A medical researcher believes that the standard deviation of the temperatures of newborn infants is greater than 0.6 degrees. A sample of 15 infants was found to have a standard deviation of 0.8 degrees. At the 0.10 level of significance, does the evidence support the researcher’s belief? Assume that the variable is normally distributed.

To determine whether the evidence supports the researcher's belief that the standard deviation of the temperatures of newborn infants is greater than 0.6 degrees at the 0.10 level of significance, we can conduct a hypothesis test.

Let's set up the null and alternative hypotheses:

Null Hypothesis (H0): The standard deviation of the temperatures of newborn infants is equal to or less than 0.6 degrees.
Alternative Hypothesis (Ha): The standard deviation of the temperatures of newborn infants is greater than 0.6 degrees.
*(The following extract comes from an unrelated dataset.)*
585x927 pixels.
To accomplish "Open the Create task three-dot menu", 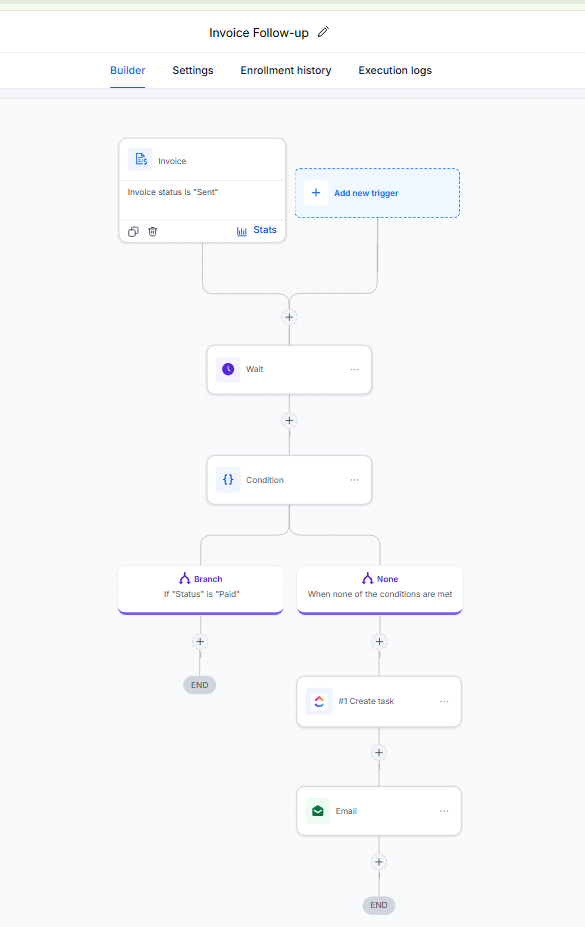I will point(444,701).
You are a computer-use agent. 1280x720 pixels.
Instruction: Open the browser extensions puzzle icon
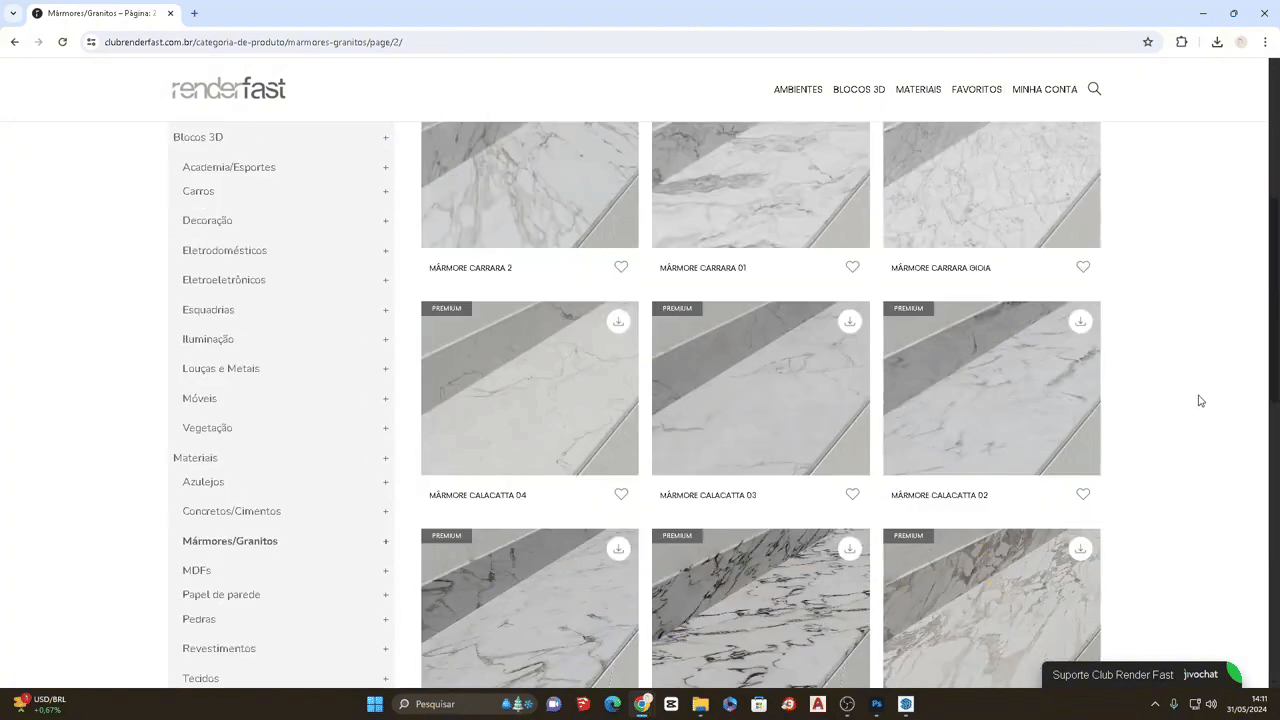pos(1181,42)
The test statistic used for comparing the sample standard deviation to a hypothesized value is the chi-square statistic.

To perform the hypothesis test, we can use the following steps:

Step 1: Set the significance level (α) to 0.10.

Step 2: Calculate the test statistic:

The test statistic can be calculated using the formula:
test statistic = ((n-1) * sample standard deviation^2) / hypothesized standard deviation^2,

where n is the sample size, the sample standard deviation is 0.8 degrees, and the hypothesized standard deviation is 0.6 degrees.

Using the given information, the test statistic can be calculated as follows:
test statistic = ((15-1) * 0.8^2) / 0.6^2

Step 3: Determine the critical value:

Since we are working with a one-tailed test and a significance level of 0.10, we need to find the critical value that corresponds to the upper tail of the chi-square distribution with (n-1) degrees of freedom.

Using a chi-square table or a statistical software, the critical value for α=0.10 and (n-1=14) degrees of freedom is approximately 20.483.

Step 4: Make a decision:

If the test statistic is greater than the critical value, we reject the null hypothesis. Otherwise, we fail to reject the null hypothesis.

Step 5: Perform the calculation:

Substituting the values into the formula, we get:
test statistic = ((15-1) * 0.8^2) / 0.6^2
= (14 * 0.64) / 0.36
= 13.44 / 0.36
= 37.333

Step 6: Make a decision:

Since the test statistic (37.333) is greater than the critical value (20.483), we reject the null hypothesis.

Step 7: Interpret the result:

At the 0.10 level of significance, the evidence supports the researcher's belief that the standard deviation of the temperatures of newborn infants is greater than 0.6 degrees. The sample provides strong evidence against the null hypothesis.

To determine whether the evidence supports the researcher's belief, we need to perform a hypothesis test.

Step 1: State the hypotheses:
- Null Hypothesis (H0): The standard deviation of the temperatures of newborn infants is not greater than 0.6 degrees.
- Alternative Hypothesis (Ha): The standard deviation of the temperatures of newborn infants is greater than 0.6 degrees.

Step 2: Formulate an analysis plan:
- We will use a chi-square test statistic to test the null hypothesis.
- The test statistic is calculated as: chi-square = (n-1) * s^2 / σ^2, where n is the sample size, s is the sample standard deviation, and σ is the hypothesized population standard deviation.
- We will use a significance level of 0.10.

Step 3: Identify the sample data and perform calculations:
- The sample size (n) is 15.
- The sample standard deviation (s) is 0.8 degrees.
- The hypothesized population standard deviation (σ) is 0.6 degrees.
- The degrees of freedom for this test is (n - 1) = 14.
- Calculate the test statistic: chi-square = (n - 1) * (s^2) / (σ^2)
- Plug in the values: chi-square = 14 * (0.8^2) / (0.6^2)

Step 4: Determine the critical value(s):
- The critical value for a chi-square test depends on the significance level and the degrees of freedom of the test.
- With a significance level of 0.10 and 14 degrees of freedom, we can find the critical value from the chi-square distribution table or calculator.

Step 5: Make a decision:
- If the test statistic is greater than the critical value, we reject the null hypothesis. Otherwise, we fail to reject the null hypothesis.
- Compare the test statistic to the critical value. If the test statistic is greater than the critical value, we reject the null hypothesis. Otherwise, we fail to reject the null hypothesis.

Step 6: Interpret the decision:
- If we reject the null hypothesis, this provides evidence to support the researcher's belief that the standard deviation of the temperatures of newborn infants is greater than 0.6 degrees.